A new paper (abstract; PDF) by Gustavo J. Bobonis, Melissa González-Brenes, and Roberto Castro examines the effects the Mexican welfare program Oportunidades on spousal abuse:

Beneficiary women are 40 percent less likely to be victims of physical abuse, but are more likely to receive violent threats with no associated abuse. This evidence is consistent with a model of decision-makers’ interactions with asymmetric information in the male partner’s gains to marriage, who can then use threats of violence to extract rents from their female partners.

“The article may have important implications for policy, since it provide a mixed view of conditional cash transfer programs’ effectiveness in improving women’s empowerment within the household,” the authors wrote in an earlier draft. “The program may increase the likelihood of violent threats, which may in turn compromise women’s emotional health and other aspects of their wellbeing.”
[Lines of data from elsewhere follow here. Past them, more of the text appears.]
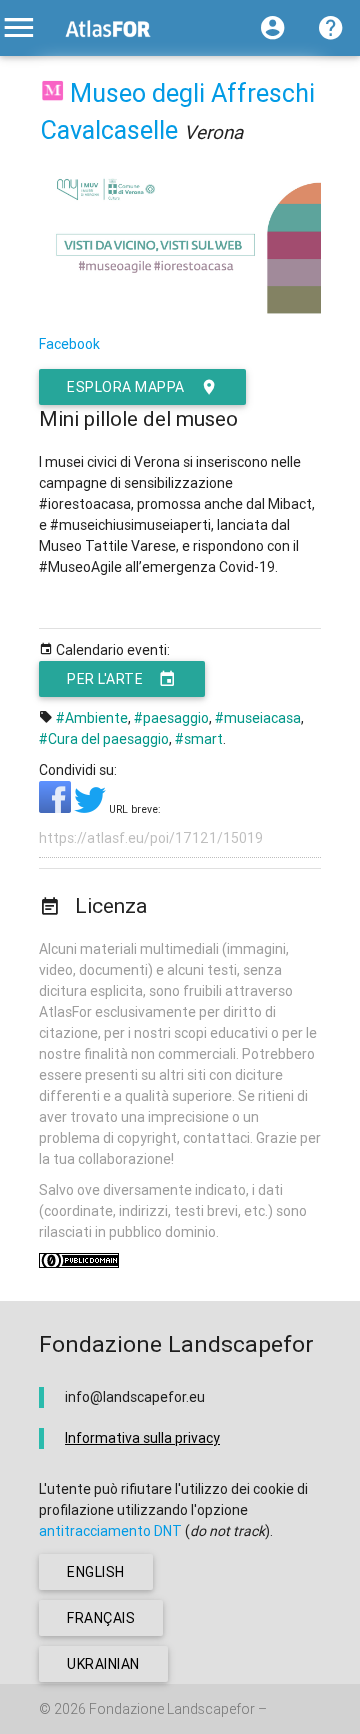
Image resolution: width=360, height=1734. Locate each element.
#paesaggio (171, 718)
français (101, 1618)
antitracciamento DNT (110, 1531)
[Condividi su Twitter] (91, 808)
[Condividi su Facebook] (56, 808)
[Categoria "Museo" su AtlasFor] (52, 93)
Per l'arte (105, 679)
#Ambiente (92, 718)
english (96, 1572)
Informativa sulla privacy (142, 1438)
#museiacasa (258, 718)
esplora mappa (126, 387)
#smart (199, 739)
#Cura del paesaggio (104, 739)
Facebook (69, 344)
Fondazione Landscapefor (172, 1709)
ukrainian (103, 1664)
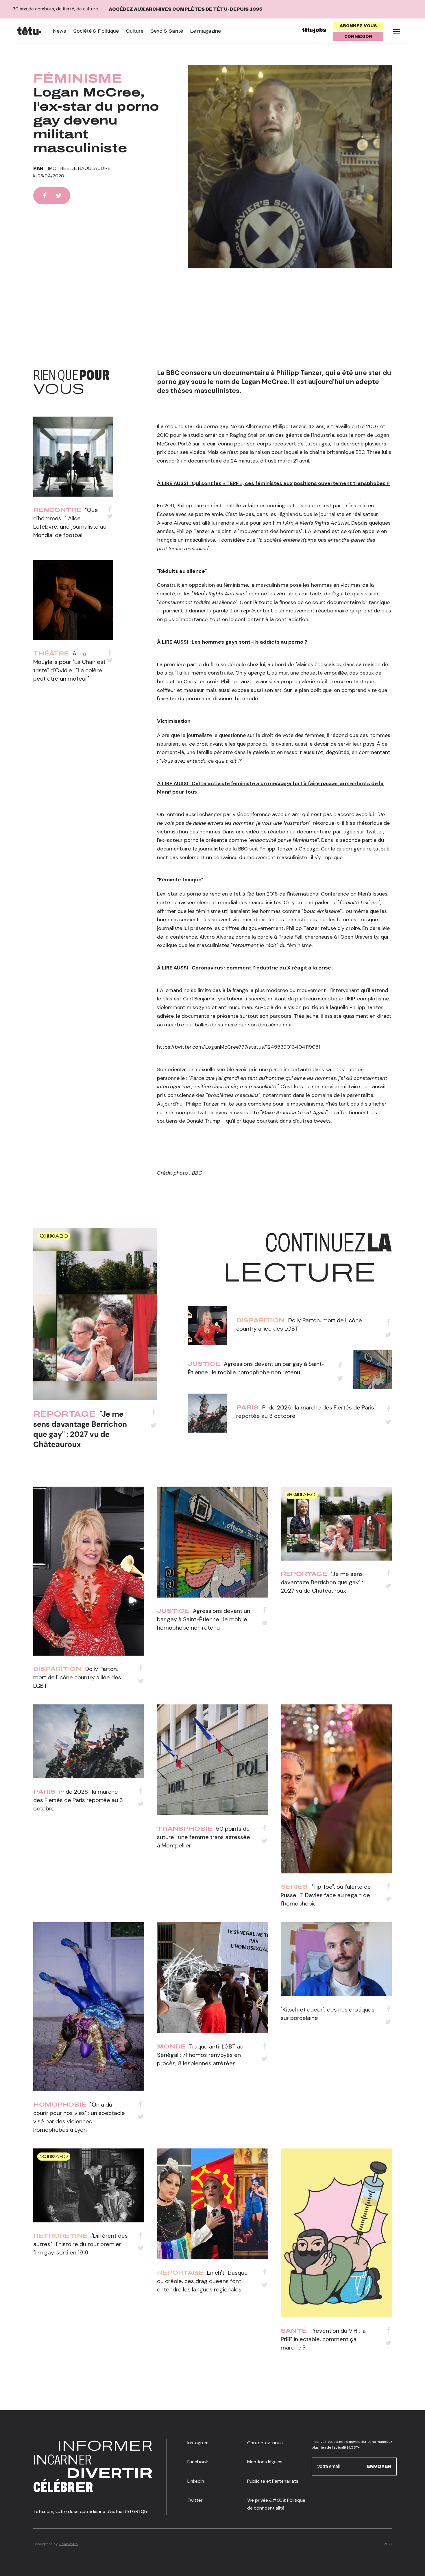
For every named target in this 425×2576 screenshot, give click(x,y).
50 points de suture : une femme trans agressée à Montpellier (203, 1837)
In SuperFreakonomics, Levitt and Dubner wrote about another interesting research finding gleaned from Oportunidades data:

Consider the Mexican welfare program Oportunidades. To get aid, applicants have to itemize their personal possessions and house hold goods. Once an applicant is accepted, a caseworker visits his home and learns whether the applicant was telling the truth. César Martinelli and Susan W. Parker, two economists who analyzed the data from more than 100,000 Oportunidades clients, found that applicants routinely underreported certain items, including cars, trucks, video recorders, satellite TVs, and washing machines. This shouldn’t surprise anyone. People hoping to get welfare benefi ts have an incentive to make it sound like they are poorer than they truly are.

But as Martinelli and Parker discovered, applicants overreported other items: indoor plumbing, running water, a gas stove, and a concrete floor. Why on earth would welfare applicants say they had these essentials when they didn’t?

Martinelli and Parker attribute it to embarrassment. Even people who are poor enough to need welfare apparently don’t want to admit to a welfare clerk that they have a dirt floor or live without a toilet.